THE TASK: The lines needed are those from the start of the records through the line holding "This screenshot has height=455, width=980.", each copied exactly.
********************
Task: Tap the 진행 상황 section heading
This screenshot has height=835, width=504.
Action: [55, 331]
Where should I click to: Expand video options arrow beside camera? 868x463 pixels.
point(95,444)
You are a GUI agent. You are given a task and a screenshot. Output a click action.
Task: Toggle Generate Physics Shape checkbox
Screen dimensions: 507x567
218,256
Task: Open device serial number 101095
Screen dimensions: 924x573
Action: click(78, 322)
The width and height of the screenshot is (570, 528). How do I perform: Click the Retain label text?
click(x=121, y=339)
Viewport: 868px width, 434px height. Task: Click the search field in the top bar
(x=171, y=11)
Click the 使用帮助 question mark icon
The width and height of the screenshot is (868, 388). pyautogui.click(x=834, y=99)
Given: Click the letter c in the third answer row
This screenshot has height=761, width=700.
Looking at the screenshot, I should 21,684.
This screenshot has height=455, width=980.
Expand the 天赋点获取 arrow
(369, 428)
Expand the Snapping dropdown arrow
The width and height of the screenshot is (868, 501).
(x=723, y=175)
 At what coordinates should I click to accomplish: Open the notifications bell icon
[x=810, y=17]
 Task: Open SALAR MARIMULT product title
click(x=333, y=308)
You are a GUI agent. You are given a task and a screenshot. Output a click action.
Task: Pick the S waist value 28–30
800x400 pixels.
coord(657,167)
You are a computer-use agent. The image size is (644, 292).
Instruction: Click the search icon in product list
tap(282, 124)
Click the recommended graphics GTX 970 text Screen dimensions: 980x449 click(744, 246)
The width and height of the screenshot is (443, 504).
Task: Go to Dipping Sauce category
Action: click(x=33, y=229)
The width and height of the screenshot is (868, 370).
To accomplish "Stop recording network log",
********************
EXERCISE RESULT:
Task: Tap the 진행 상황 section heading
This screenshot has height=835, width=504.
Action: [55, 331]
Where should I click to: Expand video options arrow beside camera? 868x463 pixels.
point(95,444)
You are a GUI agent. You are given a task and a screenshot. Output a click action.
Task: Toggle Generate Physics Shape checkbox
Screen dimensions: 507x567
218,256
Task: Open device serial number 101095
Screen dimensions: 924x573
Action: click(78, 322)
The width and height of the screenshot is (570, 528). How do I perform: Click the Retain label text?
click(x=121, y=339)
Viewport: 868px width, 434px height. Task: Click the search field in the top bar
(x=171, y=11)
Click the 使用帮助 question mark icon
The width and height of the screenshot is (868, 388). pyautogui.click(x=834, y=99)
Given: Click the letter c in the third answer row
This screenshot has height=761, width=700.
Looking at the screenshot, I should 21,684.
This screenshot has height=455, width=980.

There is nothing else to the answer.